The figure of 32,813 suspensions between 1 November 2017 and 31 October 2018 is a huge increase on the 16,632 that occurred in the preceding 12 month period and represents approximately 0.27% of the more than 12 million .UK domains currently registered.
“The upward trend we are seeing in suspended domains confirms that criminals are continuing to seek opportunities in the UK namespace," said Nominet CEO, Russell Haworth.
The number of requests from the ten reporting organisations Nominet works with that didn’t result in a suspension was just 114. These cases aren't necessarily because Nominet found no wrongdoing. The domain may have already been suspended as a result of a duplicate request, or already been transferred on a court order.
The reasons for suspension vary and include:
Some newly registered suspect domains are automatically suspended through the use of algorithms designed to detect a very high phishing risk. For example, a freshly-registered domain may be very similar to a well-known financial institution.
Of the total number of suspension requests from agencies, 32,669 were submitted by the Police Intellectual Property Crime Unit (PIPCU).
Nominet has maintained the .UK registry for 20 years.
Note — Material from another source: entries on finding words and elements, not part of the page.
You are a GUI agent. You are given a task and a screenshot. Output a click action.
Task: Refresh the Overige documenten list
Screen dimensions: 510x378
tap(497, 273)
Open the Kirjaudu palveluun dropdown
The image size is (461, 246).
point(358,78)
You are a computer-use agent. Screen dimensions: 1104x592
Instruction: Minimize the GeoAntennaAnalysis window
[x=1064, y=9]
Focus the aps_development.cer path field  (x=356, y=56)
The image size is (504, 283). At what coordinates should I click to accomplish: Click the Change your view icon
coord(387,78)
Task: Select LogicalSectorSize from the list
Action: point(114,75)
“A key part of our role in running the .UK internet infrastructure is to ensure that .UK is a difficult space for criminals to operate in," says Mr. Haworth.
Here in Australia, the body overseeing the .AU namespace - auDA - may cancel the registration of a .au domain name for any of a number of reasons; including in order to comply with a law enforcement agency request or court order; under any applicable law government rule or requirement, or in relation to any dispute resolution process.
The applicable policy for .AU is 2008-07 - Mandatory Terms and Conditions Applying to .au Domain Name Licences, Section 6 - Revocation Of Licence.
Something Australians need to be careful of, and this doesn't need to involve criminal activity, is to avoid registering Australian domain names that are prohibited (auDA: 2014-06 - Reserved List Policy).
As to how many Australian domain name registrations have been cancelled over the years isn't clear - it doesn't appear that statistics are publicly available.